“Our struggle is not with enemies of flesh and blood, but against the rulers, the authorities, against the worldly powers of this present darkness, against the spiritual forces of evil in high places.”
Just like every organizer should have a theory of power, I believe every community engagement venture should include a clear theory and theology of power. Developing a team’s ability to think and talk about power can transform entire ministries, build community, and change lives. This can invite the kind of buzz most activists feel when they are in the rooms organizing an action they expect will bring real change. That’s why we desperately need to reclaim the use of the biblical language of the powers.
The late theologian, Marva Dawn, writes that the concept of “the powers” was forgotten by the Reformers who were leery of eschatology. It was recalled, she explained, “when there was no other way to name the extremity of events in the years surrounding World War I and II.” She uses Dietrich Bonhoeffer as an example. When he saw Naziism coming into power in the early 1930s, he wrote to his brother, “How can one close one’s eyes at the fact that the demons themselves have taken over rule of the world, that it is the powers of darkness who have here made an awful conspiracy?”

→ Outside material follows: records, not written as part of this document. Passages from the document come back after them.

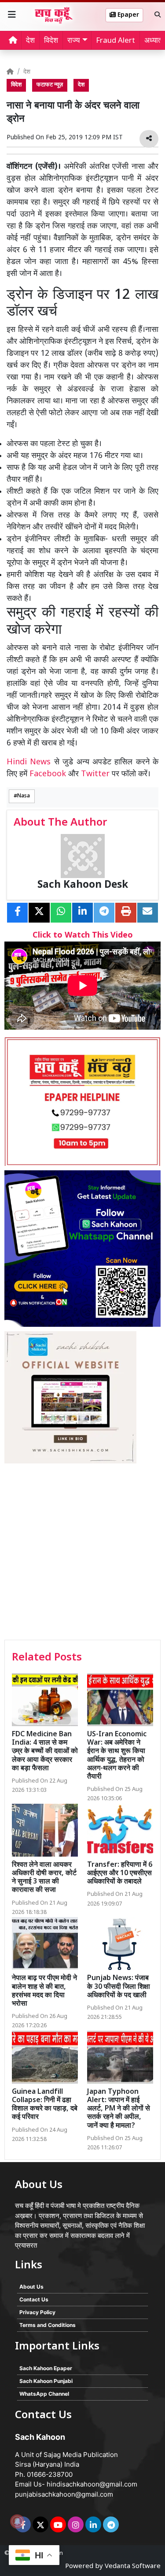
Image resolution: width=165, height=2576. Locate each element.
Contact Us (33, 2299)
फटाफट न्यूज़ (50, 85)
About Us (31, 2286)
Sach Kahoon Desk (82, 885)
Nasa (23, 796)
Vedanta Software (133, 2566)
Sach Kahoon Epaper (45, 2368)
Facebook (47, 774)
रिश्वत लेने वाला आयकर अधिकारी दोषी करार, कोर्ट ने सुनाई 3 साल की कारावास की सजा (44, 1878)
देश (30, 41)
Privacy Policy (37, 2312)
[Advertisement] (82, 1552)
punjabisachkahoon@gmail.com (64, 2494)
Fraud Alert (115, 41)
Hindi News (30, 762)
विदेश (51, 41)
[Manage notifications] (17, 2521)
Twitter (95, 774)
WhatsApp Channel (44, 2393)
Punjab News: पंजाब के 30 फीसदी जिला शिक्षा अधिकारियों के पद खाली (118, 1987)
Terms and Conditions (47, 2325)
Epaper (127, 15)
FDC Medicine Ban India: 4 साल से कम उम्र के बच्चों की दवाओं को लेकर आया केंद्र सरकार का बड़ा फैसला (45, 1751)
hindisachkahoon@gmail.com (92, 2484)
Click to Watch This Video (83, 936)
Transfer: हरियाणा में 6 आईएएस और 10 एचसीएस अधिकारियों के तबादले (119, 1874)
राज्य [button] (73, 41)
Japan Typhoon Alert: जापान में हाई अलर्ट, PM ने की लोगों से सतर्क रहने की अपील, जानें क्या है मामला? (118, 2109)
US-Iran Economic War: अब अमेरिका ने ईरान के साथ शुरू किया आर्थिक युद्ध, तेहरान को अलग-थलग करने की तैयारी (117, 1756)
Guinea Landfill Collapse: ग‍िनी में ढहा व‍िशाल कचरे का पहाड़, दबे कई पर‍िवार (44, 2105)
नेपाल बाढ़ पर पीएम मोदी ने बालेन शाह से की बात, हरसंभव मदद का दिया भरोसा (44, 1991)
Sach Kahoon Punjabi (46, 2381)
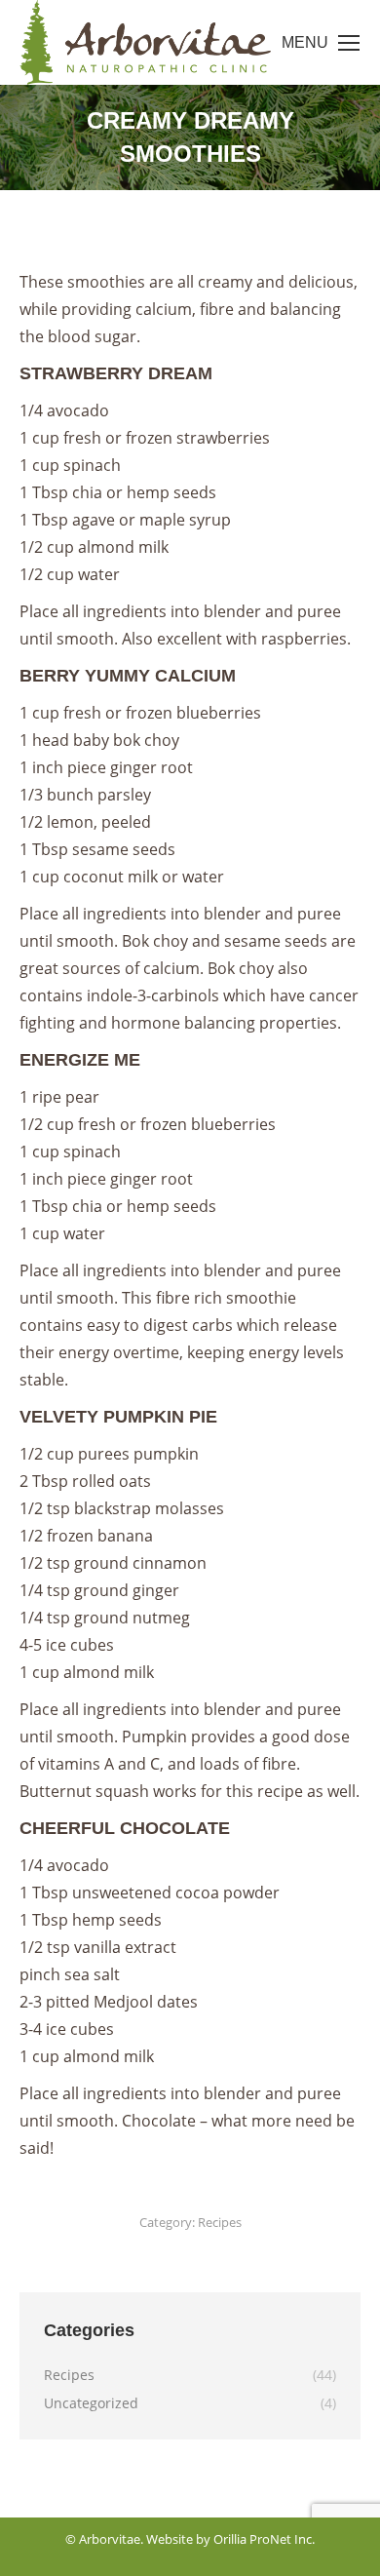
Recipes (220, 2222)
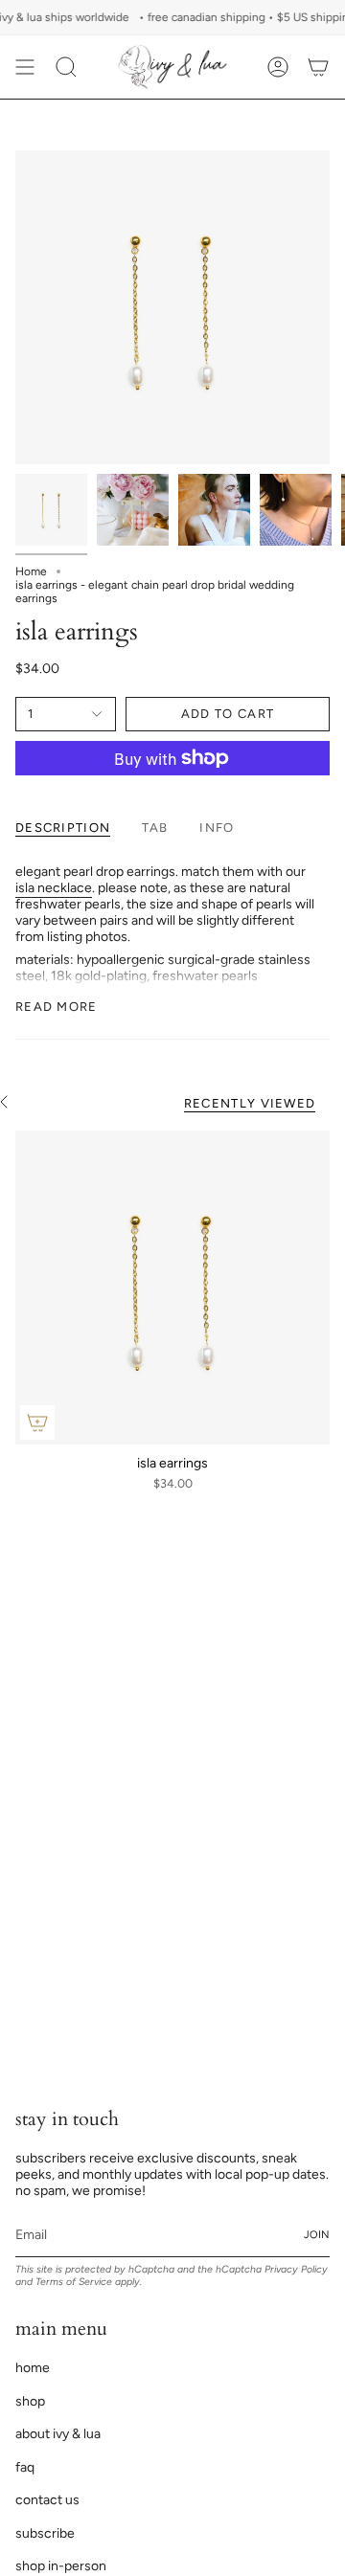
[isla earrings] (172, 1288)
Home (31, 571)
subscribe (45, 2533)
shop (30, 2401)
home (32, 2368)
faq (24, 2467)
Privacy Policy (296, 2269)
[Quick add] (37, 1422)
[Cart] (318, 67)
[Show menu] (25, 67)
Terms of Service (73, 2281)
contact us (47, 2500)
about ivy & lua (58, 2434)
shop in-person (60, 2566)
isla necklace (53, 888)
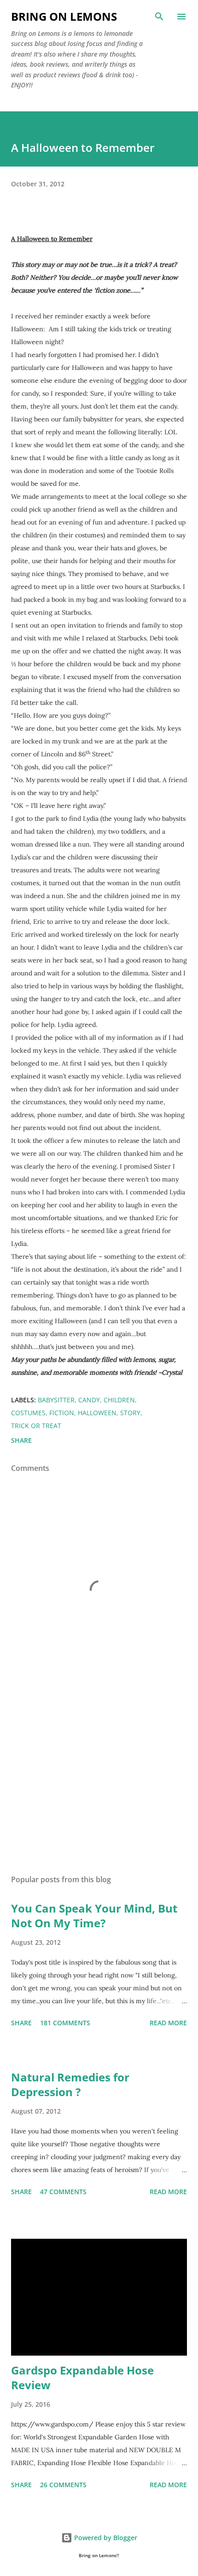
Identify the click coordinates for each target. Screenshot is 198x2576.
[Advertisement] (99, 1780)
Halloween (97, 1412)
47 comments (63, 2191)
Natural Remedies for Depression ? (70, 2084)
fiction (61, 1412)
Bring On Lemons (64, 16)
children (119, 1399)
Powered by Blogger (104, 2537)
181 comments (65, 2022)
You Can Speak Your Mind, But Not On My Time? (94, 1916)
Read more (168, 2022)
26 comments (63, 2484)
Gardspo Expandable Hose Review (82, 2377)
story (130, 1412)
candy (89, 1399)
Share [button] (21, 1440)
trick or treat (36, 1425)
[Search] (159, 16)
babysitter (56, 1399)
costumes (28, 1412)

Bill Wyllie-Kellerman narrates it well, that a number of relatively recent historical crises filled the void and revived the language of the powers: the rise of fascism in Nazi Germany; the liberation struggles in Africa and Latin America; the anti-war movement against the Pentagon in the 1960s; the African American freedom struggle. We could add many more to this list of movements using the spiritual language of “the powers,” especially in the last decade.
The lawyer and Civil Rights activist William Stringfellow is often said in American Christianity to be the thinker who reclaimed the biblical language of the principalities and powers for social ethics. Stringfellow’s work inspired the late New Testament scholar Walter Wink to write a powerful trilogy about the use of the language of the powers in early Christianity: Naming the Powers (1983), Unmasking the Powers (1986), and Engaging the Powers (1992).
Where Marva Dawn blamed Luther and Calvin, Stringfellow located the disappearance of the powers from Christian theology in the West much earlier with what he called “the Constantinian Arrangement.” In his short book, Free in Obedience (1964), he referred to institutions, images, and ideologies as the powers, borrowing from the language of Ephesians 6. The powers have their own independent life and integrity. While they were created to praise God and serve the wholeness of creation with the power of life, they have become demonic powers, playing God and enslaving creation through the power of death.
We need community engagement teams with their own robust theories and theologies of power. This will help us root our community work in the gospel. It will provide a framework that connects our who, what, when, where, and how to our why. Introducing the biblical language of the powers can transform our engagement and our faith.